By the time Thanksgiving dinner arrived, the ground at my grandparent’s farm often would be covered with snow and we’d be ready for a long winter. Warm inside the house around Thanksgiving dinner, we looked through frosted windows at bare tree branches that now revealed the sleeping garden. With our extended family gathered we’d enjoy mashed potatoes, canned beets, peas and beans, along with onions and squash and other vegetables from the garden. And of course wonderful pumpkin pie…I can smell it now! It’s amazing how a whiff of pumpkin pie can bring back memories of years of Thanksgiving dinners in an instant in my mind’s eye, and then that thought lingers in my heart.
A Time for Thanks
Enjoying Thanksgiving dinner (and many other Sunday afternoon dinners on the farm), it was easy to understand that what we had on our plates wasn’t there by accident. It was there because Grandma made sure it happened through her determination, hard work and love. That’s a tremendous gift I treasure today and give thanks even more as the years pass.
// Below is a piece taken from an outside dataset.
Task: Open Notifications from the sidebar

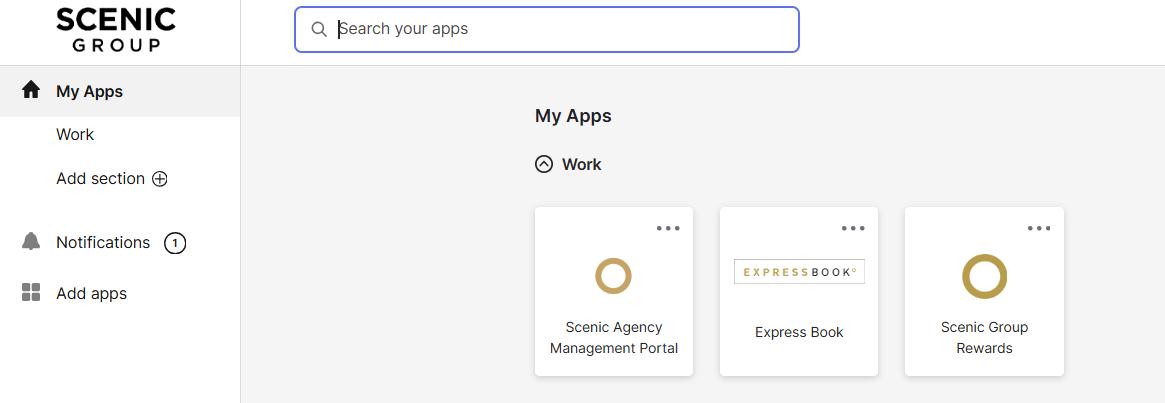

Again this year it’s time for Thanksgiving Day, when we give thanks for the blessings of life provided to us like a bountiful harvest. Truth be told, we have lots to be thankful for every day of our life. This time of year… at Thankgiving… is a wonderful time to reflect before plunging into the Christmas Season and another New Year.
Where Does Harvest Time Find You?
If you’re a senior or a boomer planning for the second half of life, you’re “harvesting” in retirement what you’ve grown through a lifetime. Your “harvest” includes many things, including your finances, your health, your friends and your family among others.
And just like farming and gardening, where you are now depends on your decisions and actions to date. And also like farming and gardening, some things are out of your control, because even the best tended garden can be devastated by pests, bad weather, or just plain bad luck (like when the cows get out and wander around the garden for an afternoon).
I hope that the next whiff of pumpkin pie (or your other favorite dessert) can take you back to times you enjoyed with loved ones you hold dear in memory. As John Greenleaf Whittier wrote:
“Ah! on Thanksgiving day….
When the care-wearied man seeks his mother once more,
And the worn matron smiles where the girl smiled before.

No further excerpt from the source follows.